Preise werden geladen…
🩸BEARISH

JPMorgan warnt: Private Chains bedrohen Bitcoin-Liquidität

Die Bedrohung ist keine Schlagzeile über 4,7 Billionen US-Dollar, sondern eine strukturelle: Wenn tokenisierte Einlagen und Wertpapiere in bankkontrollierten Ledgern abgerechnet werden, erreicht das Volumen, das einst öffentliche Chains speiste, diese nie.

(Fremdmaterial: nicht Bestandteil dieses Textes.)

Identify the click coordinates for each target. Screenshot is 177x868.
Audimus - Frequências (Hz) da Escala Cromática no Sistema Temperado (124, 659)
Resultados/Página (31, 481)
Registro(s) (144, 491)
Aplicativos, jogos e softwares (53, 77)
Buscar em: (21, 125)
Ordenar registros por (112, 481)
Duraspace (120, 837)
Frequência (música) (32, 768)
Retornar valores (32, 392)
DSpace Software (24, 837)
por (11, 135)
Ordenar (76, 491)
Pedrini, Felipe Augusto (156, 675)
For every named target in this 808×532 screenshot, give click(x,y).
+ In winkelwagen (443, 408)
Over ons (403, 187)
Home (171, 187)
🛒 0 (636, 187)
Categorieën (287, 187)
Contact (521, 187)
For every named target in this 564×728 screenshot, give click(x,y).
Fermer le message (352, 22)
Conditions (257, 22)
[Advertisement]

Die Privatbank von JPMorgan hat ihre Kunden in dieser Woche darauf hingewiesen, dass die Verschiebung der Wall Street hin zu privaten Blockchains, permissioned tokenisierten Einlagen und bankvermittelter Abwicklung eine tiefere strukturelle Bedrohung für Bitcoin darstellt als selbst der Verkauf eigener BTC durch Strategy. Das Argument: Wenn Tokenisierung, Zahlungsverkehr und Wertpapierabwicklung auf geschlossene Ledger umziehen, werden Aktivität, Liquidität und Kapital, die heute über öffentliche Schienen fließen, abgezogen, und die Bewertungen sinken entsprechend. Diese Warnung kommt zu einem Zeitpunkt, an dem bereits Pilots laufen: Swift erklärte, 17 Banken auf sechs Kontinenten, darunter Citi, HSBC, Standard Chartered, UBS, Wells Fargo und Itaú Unibanco, werden beginnen, Live-Zahlungen mit tokenisierten Einlagen auf dem neuen Blockchain-Ledger zu testen, während die DTCC am 4. Mai mitteilte, dass mehr als 50 Firmen, darunter BlackRock, Goldman Sachs, Morgan Stanley, Nasdaq und NYSE, ihrer Tokenisierungs-Arbeitsgruppe beigetreten sind, mit begrenzten Produktivhandelstransaktionen ab Juli 2026 und einem vollständigen Launch im Oktober.

Warum das wichtig ist

Das Ausmaß der im Aufbau befindlichen Infrastruktur verleiht der Warnung Gewicht. DTCC-Tochtergesellschaften wickeln bereits 4,7 Billiarden US-Dollar an Wertpapiertransaktionen pro Jahr ab, und DTC verwahrt über 114 Billionen US-Dollar an Vermögenswerten. Wenn tokenisierte Einlagen in bankkontrollierten Ledgern abgerechnet werden und tokenisierte Wertpapiere innerhalb der eigenen Infrastruktur der DTCC leben, berührt dieses Volumen nie die Gebührenmärkte, Liquiditätspools oder Token-Nachfrage, von denen Ethereum, Solana, Stablecoin-Emittenten und RWA-Plattformen abhängen. Citi's Tokenization 2030 Bericht von Juni 2026 skizziert den Preis: ein Basis-Szenario von 5,5 Billionen US-Dollar für tokenisierte Vermögenswerte bis 2030, mit einem Bear-Szenario von 2,7 Billionen US-Dollar und einem Bull-Szenario von 8,2 Billionen. Die BIS griff das Risiko in ihrem Jahresbericht von Juni 2026 auf und stellte fest, dass private permissioned Netzwerke die regulatorischen und Governance-Anforderungen des Finanzwesens erfüllen, aber Gefahr laufen, geschlossene Gärten zu errichten, die Wettbewerb und Innovation dämpfen.

Marktauswirkungen

Die Kehrseite der Warnung ist das Argument, das sie den Bitcoin-Bullen in die Hand spielt.

Verwandte Tokens
$BTC $ETH $SOL

Häufig gestellte Fragen

  1. Worüber hat JPMorgan konkret gewarnt?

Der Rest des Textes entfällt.